Ce n'est pas le premier roman de cet auteur américain, mais c'est celui par lequel j'ai fait avec bonheur sa connaissance.
Comment dire les choses sans trop les raconter ?
Nous sommes dans les années 70. Travis Shelton est un adolescent de dix-sept ans qui, à ses moments perdus, pêche la truite à la cuiller, passion qu'il partage avec l'un de ses copains, Shank, lorsqu'ils ne sillonnent pas tous deux les routes en pick-up, ou bien assis sur le capot à boire des bières. Ici c'est une région rurale où l'on cultive notamment le tabac, comme le fait son père. Le père et le fils ne s'entendent pas. Travis ne supporte plus les remontrances d'un père brutal qui ne cesse de le rabaisser, qu'il traite de fainéant et de bon à rien. Par hasard, en allant pêcher un samedi après-midi, Travis découvre un champ de cannabis isolé. Le désir est bien tentant d'embarquer quelques plants dans son pick-up pour aller les revendre à Léonard, un ancien enseignant reconverti en dealer. Et comme cela a marché une fois, pourquoi ne pas y revenir une seconde fois, puis une troisième. Forcément, cela devait arriver : Travis est surpris par le propriétaire, un certain Carlton Toomey et son fils Hubert. Carlton décide de lui sectionner le tendon d'Achille, histoire de lui donner une bonne leçon mais pour autant consent à l'amener à l'hôpital, une manière de lui montrer qu'il a du cœur à sa façon.

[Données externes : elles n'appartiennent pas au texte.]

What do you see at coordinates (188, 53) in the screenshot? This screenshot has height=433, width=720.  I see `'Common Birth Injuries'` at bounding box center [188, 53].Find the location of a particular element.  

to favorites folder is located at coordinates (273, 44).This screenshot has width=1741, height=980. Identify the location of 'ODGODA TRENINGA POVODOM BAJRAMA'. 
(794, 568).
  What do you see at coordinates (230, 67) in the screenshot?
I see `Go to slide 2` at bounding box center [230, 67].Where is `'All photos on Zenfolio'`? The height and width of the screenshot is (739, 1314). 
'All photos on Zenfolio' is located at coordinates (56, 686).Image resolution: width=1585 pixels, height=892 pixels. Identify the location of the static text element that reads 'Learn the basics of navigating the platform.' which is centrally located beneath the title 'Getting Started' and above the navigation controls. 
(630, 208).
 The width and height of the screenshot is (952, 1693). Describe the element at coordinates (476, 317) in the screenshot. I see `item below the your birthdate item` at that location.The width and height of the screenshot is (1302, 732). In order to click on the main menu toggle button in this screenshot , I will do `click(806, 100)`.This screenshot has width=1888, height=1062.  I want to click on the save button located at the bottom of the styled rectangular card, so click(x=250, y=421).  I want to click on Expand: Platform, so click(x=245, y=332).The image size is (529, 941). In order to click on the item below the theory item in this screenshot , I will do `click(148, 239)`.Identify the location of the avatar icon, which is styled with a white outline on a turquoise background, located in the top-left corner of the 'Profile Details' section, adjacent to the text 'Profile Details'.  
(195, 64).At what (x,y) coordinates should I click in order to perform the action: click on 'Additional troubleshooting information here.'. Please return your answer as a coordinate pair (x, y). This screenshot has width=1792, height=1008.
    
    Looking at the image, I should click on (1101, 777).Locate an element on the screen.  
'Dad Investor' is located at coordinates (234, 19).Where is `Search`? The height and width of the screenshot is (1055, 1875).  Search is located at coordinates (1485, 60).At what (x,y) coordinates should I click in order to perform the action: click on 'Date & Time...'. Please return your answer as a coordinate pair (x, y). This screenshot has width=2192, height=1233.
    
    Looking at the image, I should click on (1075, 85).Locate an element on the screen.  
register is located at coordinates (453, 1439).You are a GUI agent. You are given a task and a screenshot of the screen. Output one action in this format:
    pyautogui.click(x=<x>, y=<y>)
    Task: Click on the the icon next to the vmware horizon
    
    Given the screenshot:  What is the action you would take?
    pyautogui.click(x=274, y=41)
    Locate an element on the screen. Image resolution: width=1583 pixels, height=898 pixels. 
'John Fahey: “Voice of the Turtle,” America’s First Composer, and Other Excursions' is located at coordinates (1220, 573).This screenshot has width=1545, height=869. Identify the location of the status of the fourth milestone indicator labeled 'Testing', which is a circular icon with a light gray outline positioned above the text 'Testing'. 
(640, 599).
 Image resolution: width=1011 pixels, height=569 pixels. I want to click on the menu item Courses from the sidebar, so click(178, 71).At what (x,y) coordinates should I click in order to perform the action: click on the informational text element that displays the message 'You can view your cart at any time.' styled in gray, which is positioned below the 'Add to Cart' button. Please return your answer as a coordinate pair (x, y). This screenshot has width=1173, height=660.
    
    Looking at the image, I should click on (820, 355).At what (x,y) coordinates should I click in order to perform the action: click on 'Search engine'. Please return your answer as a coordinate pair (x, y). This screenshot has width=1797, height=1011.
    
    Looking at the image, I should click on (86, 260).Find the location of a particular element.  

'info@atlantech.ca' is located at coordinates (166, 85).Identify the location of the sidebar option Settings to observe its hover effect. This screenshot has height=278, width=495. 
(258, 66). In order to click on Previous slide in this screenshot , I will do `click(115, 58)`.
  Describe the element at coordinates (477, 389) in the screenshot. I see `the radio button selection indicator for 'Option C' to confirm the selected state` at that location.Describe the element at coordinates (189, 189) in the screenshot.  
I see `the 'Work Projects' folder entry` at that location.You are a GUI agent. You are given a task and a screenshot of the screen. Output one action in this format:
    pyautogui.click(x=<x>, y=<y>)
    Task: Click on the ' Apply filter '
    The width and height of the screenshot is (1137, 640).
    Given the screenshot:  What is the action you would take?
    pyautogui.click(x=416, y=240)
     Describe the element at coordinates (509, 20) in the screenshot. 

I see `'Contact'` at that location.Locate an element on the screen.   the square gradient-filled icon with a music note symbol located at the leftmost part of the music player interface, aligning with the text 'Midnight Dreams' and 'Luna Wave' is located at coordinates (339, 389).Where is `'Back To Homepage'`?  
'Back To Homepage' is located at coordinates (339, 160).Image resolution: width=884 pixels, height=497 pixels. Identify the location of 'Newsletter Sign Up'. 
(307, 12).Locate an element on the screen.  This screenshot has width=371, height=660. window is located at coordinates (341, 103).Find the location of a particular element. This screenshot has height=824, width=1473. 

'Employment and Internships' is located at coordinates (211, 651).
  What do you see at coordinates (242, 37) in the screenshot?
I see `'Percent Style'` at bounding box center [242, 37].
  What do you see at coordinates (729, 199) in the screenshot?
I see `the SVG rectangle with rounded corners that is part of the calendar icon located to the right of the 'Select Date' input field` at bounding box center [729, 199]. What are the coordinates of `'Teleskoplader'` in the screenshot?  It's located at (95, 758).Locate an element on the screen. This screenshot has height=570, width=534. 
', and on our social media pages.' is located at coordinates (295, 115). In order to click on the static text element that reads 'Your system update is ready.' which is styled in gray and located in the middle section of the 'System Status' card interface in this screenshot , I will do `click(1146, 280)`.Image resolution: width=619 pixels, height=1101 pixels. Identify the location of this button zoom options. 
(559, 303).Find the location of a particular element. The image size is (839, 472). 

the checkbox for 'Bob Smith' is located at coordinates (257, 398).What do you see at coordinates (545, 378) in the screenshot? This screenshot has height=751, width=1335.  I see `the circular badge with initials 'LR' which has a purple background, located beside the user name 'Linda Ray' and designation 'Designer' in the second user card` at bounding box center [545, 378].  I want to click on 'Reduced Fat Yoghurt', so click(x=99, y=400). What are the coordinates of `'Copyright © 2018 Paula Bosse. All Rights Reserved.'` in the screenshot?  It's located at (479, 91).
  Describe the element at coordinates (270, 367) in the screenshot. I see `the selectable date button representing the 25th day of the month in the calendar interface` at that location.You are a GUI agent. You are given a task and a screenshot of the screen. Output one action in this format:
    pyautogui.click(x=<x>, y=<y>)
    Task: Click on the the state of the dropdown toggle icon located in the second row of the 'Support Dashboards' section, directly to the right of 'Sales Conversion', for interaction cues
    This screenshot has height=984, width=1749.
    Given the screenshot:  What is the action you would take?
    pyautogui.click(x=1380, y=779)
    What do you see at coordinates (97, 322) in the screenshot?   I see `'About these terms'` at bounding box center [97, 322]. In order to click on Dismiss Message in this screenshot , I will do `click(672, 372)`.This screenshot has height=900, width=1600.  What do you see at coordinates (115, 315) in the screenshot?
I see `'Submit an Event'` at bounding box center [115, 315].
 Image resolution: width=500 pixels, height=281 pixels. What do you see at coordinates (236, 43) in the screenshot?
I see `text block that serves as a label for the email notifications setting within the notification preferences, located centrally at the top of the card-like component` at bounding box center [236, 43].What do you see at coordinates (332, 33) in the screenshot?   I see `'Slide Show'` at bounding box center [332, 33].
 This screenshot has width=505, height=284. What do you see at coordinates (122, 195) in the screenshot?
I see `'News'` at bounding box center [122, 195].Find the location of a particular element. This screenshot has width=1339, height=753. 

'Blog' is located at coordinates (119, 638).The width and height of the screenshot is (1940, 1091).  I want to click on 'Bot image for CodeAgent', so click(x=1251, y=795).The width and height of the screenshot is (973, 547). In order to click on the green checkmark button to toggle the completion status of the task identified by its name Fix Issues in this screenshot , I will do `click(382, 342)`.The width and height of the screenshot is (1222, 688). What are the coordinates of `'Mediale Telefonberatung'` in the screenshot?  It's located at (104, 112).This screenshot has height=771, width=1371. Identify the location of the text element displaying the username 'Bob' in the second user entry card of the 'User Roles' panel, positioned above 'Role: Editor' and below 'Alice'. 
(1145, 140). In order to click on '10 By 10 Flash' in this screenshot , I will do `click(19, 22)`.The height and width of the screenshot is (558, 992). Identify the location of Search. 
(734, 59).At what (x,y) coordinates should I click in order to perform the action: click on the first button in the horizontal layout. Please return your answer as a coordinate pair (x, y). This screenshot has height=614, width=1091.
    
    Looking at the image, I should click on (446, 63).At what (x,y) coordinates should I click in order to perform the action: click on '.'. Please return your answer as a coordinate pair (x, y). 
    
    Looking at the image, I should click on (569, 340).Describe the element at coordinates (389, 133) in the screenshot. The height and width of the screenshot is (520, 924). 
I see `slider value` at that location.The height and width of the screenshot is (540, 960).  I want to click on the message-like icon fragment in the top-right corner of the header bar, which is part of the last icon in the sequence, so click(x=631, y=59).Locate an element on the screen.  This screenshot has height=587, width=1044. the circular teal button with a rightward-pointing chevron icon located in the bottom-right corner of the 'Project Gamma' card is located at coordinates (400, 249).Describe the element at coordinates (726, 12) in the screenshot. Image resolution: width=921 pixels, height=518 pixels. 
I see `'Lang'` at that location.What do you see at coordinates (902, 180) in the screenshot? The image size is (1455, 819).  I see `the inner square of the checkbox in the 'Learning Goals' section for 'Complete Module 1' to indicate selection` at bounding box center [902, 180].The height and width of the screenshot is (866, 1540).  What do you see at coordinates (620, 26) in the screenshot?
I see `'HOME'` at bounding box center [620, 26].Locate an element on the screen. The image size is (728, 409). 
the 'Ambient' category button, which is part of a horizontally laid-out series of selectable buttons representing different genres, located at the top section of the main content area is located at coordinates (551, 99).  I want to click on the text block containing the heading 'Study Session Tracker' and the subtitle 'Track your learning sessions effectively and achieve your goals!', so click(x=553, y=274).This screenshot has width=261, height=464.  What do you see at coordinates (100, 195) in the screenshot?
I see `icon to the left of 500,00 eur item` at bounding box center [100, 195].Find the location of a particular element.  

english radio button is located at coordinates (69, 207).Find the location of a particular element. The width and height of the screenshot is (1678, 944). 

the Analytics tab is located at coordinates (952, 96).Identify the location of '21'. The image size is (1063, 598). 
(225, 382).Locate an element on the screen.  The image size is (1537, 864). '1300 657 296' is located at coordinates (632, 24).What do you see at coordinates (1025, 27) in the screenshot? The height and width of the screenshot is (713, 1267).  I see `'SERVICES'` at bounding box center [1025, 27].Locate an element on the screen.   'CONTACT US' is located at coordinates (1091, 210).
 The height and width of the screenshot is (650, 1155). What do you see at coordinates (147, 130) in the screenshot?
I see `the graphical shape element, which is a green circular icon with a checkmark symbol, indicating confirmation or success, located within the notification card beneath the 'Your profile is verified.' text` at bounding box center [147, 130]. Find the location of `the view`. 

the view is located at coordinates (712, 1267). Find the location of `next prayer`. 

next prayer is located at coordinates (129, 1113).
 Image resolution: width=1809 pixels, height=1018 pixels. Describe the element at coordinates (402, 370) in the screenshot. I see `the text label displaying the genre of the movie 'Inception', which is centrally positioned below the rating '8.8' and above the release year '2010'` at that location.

Voilà ! Le décor est planté. Trois personnages vont offrir à Travis une manière différente de poser une autorité. Le livre peut d'ailleurs se lire avec plusieurs regards. Au premier plan, il y a le désœuvrement d'un quotidien sans avenir, entre alcool et drogue. Une fois passé par ce premier regard, l'auteur nous propose d'avancer plus profondément dans ce décor des Appalaches et l'âme de cette histoire...
Nous découvrons les relations qui vont se construire peu à peu, pas à pas, entre les différents personnages du récit, notamment celle que j'ai trouvé très belle entre Léonard et Travis. Léonard, personnage pourtant ambigu lors des premières pages, a tout de suite vu que Travis avait des possibilités, pouvait reprendre des études pour peu qu'on l'encourage, s'en sortir mieux que les autres, mieux que le destin qui l'attend. Léonard est prêt à l'aider, décide d'arrêter de dealer. Lui aussi a un chemin chaotique. On découvre son histoire au fil des pages.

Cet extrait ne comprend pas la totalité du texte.